3

I'm using LXC containers, and resolving CONTAINERNAME.lxd to the IP of the specified container, using:

sudo resolvectl dns lxdbr0 $bridge_ip
sudo resolvectl domain lxdbr0 '~lxd'

This works great! But the changes don't persist over a host reboot.

(I've described 'things I've tried' as answers to this question, which have varying degrees of success.)

I'm on Pop!_OS 22.04, which is based on Ubuntu 22.04.

How should I be making these resolvectl changes persistent across reboots?

4 Answers 4

2

The LXD docs describe a solution:

Put this in /etc/systemd/system/lxd-dns-lxdbr0.service:

[Unit]
Description=LXD per-link DNS configuration for lxdbr0
BindsTo=sys-subsystem-net-devices-lxdbr0.device
After=sys-subsystem-net-devices-lxdbr0.device

[Service]
Type=oneshot
ExecStart=/usr/bin/resolvectl dns lxdbr0 BRIDGEIP
ExecStart=/usr/bin/resolvectl domain lxdbr0 '~lxd'
ExecStopPost=/usr/bin/resolvectl revert lxdbr0
RemainAfterExit=yes

[Install]
WantedBy=sys-subsystem-net-devices-lxdbr0.device

(Substituting your own BRIDGEIP, from lxc network show lxdbr0 | grep ipv4.address)

Then apply those settings without having to reboot using:

sudo systemctl daemon-reload
sudo systemctl enable --now lxd-dns-lxdbr0
1
  • This answer (a) works, (b) solves the original problem perfectly, and (c) is endorsed by the LXD project documentation. 5 stars. Commented Sep 27, 2022 at 21:13
1

I've hacked up a ghastly workaround: Created a script lxc-ip, that scrapes the container's IPv4 from the output of lxc list. An example use: ping $(lxc-ip mycontainer).

The script looks like:

#!/usr/bin/env bash

prog=$(basename $0)

function usage {
    echo "Usage: $prog CONTAINER" >&2
    echo "Outputs IPv4 address of given CONTAINER." >&2
}

container=""

while [[ $# -gt 0 ]]
do
  case "$1" in
  -h|--help)
    usage
    exit 0
    ;;
  *)
    if [ -z "$container" ]; then
        container=$1
    else
        echo "$prog error: Not multiple CONTAINERs" >&2
        usage
        exit 1
    fi
    ;;
  esac
  shift
done

if [ -z "$container" ]; then
    echo "$prog error: Must pass a CONTAINER" >&2
    usage
    exit 1
fi

table=$(lxc list -c ns4 -f csv)
line=$(echo "$table" | grep "$container")
if [ -z "$line" ]; then
    echo "$prog error: Container '$container' not found. Existing containers are:" >&2
    lxc list -c n -f compact >&2
    exit 2
fi

if ! grep -qs RUNNING <<<"$line" ; then
    echo "$prog error: Container is not running: $line" >&2
    exit 3
fi

ipv4=$(echo "$line" | cut -d',' -f3 | cut -d' ' -f1)
if [ -z "$ipv4" ]; then
    echo "$prog error: Container has no IPv4: $line" >&2
    exit 4
fi

echo "$ipv4"
1

In case anyone can refine or confirm, a colleague reports that he has solved this using some mechanism which involves this text in /etc/systemd/network/lxd.network:

[Match]
Name=lxdbr0

[Network]
Address=BRIDGEIP/24
DNS=BRIDGEIP
Domains=lxd

(Substituting your own BRIDGEIP, from lxc network show lxdbr0 | grep ipv4.address)

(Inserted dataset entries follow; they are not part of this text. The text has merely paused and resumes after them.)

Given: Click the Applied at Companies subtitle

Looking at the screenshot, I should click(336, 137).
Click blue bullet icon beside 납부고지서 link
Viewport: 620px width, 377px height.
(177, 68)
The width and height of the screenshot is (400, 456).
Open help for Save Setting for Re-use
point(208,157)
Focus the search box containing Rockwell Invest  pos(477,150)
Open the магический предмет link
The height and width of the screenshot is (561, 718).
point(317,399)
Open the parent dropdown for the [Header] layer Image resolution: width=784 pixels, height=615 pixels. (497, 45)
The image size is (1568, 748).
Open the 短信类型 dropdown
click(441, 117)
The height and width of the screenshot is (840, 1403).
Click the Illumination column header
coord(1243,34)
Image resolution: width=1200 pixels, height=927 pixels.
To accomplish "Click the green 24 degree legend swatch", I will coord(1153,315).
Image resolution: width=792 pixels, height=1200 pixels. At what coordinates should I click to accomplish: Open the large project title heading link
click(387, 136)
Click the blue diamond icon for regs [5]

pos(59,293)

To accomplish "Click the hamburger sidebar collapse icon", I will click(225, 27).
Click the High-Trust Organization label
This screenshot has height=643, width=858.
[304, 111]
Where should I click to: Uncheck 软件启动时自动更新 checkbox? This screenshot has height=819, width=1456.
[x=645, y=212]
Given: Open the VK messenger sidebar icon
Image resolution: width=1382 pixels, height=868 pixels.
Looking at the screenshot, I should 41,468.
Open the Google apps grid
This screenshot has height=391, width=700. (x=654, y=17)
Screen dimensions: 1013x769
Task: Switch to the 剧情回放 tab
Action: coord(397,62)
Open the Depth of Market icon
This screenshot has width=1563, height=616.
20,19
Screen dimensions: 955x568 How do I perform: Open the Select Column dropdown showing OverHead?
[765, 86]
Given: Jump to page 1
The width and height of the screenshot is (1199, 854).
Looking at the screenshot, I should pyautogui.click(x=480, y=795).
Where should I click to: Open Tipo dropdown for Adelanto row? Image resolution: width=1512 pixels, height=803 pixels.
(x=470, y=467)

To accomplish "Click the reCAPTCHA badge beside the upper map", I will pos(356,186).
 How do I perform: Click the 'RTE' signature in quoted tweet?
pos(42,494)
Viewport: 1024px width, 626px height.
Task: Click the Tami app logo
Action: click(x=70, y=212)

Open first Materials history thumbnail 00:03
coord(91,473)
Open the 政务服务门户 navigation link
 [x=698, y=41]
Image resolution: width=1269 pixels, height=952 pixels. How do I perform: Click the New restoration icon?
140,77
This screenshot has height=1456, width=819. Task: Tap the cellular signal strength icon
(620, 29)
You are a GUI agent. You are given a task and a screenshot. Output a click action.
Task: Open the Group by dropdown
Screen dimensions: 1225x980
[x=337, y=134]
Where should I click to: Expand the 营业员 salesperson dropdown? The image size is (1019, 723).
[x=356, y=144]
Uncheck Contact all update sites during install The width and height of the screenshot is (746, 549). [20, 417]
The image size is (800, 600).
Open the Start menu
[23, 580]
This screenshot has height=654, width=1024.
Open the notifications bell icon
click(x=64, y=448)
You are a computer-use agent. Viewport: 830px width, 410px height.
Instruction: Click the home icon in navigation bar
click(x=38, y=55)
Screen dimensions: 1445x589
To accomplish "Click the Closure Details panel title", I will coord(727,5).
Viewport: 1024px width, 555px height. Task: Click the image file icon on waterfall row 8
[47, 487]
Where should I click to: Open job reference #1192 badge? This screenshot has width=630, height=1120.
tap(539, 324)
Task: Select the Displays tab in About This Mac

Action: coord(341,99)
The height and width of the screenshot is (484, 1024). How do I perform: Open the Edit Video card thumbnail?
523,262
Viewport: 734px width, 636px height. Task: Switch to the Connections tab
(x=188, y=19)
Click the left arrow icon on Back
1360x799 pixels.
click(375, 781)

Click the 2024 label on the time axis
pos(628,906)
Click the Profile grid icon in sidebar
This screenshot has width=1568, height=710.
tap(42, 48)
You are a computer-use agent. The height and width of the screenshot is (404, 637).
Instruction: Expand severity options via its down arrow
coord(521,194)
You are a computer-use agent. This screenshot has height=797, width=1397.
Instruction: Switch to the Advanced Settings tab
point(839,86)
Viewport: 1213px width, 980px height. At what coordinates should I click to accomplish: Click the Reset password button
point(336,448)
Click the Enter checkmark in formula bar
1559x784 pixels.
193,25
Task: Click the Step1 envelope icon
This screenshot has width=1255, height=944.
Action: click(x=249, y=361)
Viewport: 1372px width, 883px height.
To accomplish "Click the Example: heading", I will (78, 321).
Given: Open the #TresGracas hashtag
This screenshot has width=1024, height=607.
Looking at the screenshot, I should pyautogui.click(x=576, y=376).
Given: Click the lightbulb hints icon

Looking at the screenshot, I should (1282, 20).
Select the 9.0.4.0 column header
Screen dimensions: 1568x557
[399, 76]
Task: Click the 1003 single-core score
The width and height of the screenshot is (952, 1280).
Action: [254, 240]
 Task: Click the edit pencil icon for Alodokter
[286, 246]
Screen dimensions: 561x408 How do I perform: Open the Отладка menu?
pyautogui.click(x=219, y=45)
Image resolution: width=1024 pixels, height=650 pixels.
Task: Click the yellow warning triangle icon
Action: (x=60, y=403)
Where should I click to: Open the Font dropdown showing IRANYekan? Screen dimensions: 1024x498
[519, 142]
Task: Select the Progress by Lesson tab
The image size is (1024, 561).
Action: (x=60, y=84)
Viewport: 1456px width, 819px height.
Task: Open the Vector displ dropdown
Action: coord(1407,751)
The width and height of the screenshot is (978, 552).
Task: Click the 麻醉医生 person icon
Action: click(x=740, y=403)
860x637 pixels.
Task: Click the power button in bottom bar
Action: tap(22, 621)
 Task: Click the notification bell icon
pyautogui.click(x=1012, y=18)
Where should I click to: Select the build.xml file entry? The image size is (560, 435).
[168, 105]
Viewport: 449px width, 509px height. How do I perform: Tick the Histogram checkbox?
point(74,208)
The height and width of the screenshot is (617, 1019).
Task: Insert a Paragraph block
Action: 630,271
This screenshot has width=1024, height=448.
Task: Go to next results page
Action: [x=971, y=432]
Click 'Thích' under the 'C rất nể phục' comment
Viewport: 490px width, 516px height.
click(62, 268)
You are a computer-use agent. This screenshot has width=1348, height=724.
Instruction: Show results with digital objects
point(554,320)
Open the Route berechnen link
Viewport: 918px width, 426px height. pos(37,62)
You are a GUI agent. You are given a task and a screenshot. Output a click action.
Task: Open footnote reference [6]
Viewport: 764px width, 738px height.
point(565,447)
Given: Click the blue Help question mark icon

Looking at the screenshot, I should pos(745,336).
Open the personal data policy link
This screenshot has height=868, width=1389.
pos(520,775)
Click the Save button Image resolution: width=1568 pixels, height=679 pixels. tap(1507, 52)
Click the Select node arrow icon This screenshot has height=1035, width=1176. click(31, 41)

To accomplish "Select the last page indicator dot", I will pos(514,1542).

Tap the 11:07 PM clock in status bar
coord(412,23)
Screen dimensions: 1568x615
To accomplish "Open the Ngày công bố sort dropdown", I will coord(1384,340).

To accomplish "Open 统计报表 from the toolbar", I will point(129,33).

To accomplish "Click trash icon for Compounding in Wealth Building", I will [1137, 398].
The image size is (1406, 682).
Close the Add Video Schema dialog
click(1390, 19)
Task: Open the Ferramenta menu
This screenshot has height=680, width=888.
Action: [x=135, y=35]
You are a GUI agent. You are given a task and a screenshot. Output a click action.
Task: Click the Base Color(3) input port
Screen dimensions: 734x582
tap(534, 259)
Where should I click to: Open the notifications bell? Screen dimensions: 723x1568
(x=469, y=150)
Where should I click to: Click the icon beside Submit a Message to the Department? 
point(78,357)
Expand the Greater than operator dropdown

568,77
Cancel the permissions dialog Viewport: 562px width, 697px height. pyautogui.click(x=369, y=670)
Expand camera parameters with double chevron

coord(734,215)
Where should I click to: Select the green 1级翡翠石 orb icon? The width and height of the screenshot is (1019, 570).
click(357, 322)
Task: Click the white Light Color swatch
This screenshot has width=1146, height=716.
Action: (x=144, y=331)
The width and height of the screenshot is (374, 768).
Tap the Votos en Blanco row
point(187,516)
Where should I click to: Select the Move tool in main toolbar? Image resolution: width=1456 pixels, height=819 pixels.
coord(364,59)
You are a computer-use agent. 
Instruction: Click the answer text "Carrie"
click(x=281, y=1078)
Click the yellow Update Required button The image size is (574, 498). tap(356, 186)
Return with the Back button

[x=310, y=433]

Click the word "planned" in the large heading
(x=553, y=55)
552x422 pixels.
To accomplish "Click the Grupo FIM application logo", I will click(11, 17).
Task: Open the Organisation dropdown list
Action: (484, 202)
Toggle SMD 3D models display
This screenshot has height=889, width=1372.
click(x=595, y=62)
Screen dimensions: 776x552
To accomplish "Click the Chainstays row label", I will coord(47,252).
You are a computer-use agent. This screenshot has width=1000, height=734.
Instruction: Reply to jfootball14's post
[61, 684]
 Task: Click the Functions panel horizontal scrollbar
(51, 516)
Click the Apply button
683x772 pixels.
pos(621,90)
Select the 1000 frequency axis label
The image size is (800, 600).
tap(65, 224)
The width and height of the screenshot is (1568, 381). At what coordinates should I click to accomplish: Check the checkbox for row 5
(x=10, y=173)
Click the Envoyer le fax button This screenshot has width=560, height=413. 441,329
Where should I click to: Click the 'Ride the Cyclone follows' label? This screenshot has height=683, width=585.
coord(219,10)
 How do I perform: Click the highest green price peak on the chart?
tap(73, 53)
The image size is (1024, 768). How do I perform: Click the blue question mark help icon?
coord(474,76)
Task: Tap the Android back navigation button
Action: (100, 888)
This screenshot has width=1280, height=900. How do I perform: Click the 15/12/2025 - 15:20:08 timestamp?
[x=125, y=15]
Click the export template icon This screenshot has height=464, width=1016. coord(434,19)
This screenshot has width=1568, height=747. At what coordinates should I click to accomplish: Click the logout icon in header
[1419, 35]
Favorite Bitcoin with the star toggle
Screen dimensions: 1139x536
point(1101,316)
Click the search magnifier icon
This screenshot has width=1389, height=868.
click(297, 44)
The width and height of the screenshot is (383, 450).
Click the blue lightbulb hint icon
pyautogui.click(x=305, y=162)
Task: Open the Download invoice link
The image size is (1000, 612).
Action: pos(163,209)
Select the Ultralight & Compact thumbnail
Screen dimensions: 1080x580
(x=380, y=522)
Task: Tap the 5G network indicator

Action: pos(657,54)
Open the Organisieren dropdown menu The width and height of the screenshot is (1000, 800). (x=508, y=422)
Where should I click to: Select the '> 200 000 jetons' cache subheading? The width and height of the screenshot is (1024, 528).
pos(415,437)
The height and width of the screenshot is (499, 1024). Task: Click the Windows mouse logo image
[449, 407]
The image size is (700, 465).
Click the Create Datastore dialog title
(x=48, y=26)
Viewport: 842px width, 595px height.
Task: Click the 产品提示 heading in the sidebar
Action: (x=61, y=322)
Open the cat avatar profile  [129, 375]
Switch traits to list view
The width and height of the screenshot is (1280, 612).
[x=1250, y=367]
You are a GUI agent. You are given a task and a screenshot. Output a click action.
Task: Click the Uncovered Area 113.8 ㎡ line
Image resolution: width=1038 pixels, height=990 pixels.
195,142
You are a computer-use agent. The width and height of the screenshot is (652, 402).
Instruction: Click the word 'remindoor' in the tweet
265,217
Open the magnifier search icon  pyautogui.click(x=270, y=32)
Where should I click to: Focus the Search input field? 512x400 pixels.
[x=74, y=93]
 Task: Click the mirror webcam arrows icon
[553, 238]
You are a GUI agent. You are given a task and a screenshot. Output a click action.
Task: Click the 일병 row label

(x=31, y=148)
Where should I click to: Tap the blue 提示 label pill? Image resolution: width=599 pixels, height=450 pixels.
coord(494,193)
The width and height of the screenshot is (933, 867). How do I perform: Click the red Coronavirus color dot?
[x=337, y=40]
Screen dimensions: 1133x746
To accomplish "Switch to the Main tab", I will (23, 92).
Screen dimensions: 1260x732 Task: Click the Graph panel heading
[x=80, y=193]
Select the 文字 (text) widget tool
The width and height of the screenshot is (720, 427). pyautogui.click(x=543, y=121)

(This might also require running systemd-networkd and NetworkManager simultaneously)

1

I see a similar askubuntu.com question, in which the lone (-1) answer advises to persist other resolvectl changes by converting them into nmcli (Network Manager CLI) calls instead. This apparently stores the information somewhere persistent, which is used to populate the 'resolvectl' config on boot.

If I were to do that, I think I can see how I would convert the first of my resolvectl calls, using something like:

sudo nmcli connection modify lxdbr0 ipv4.dns $bridge_ip

But I am unable to translate my second resolvectl call, setting `domain=~lxd", into nmcli commands.

So this approach doesn't solve the problem.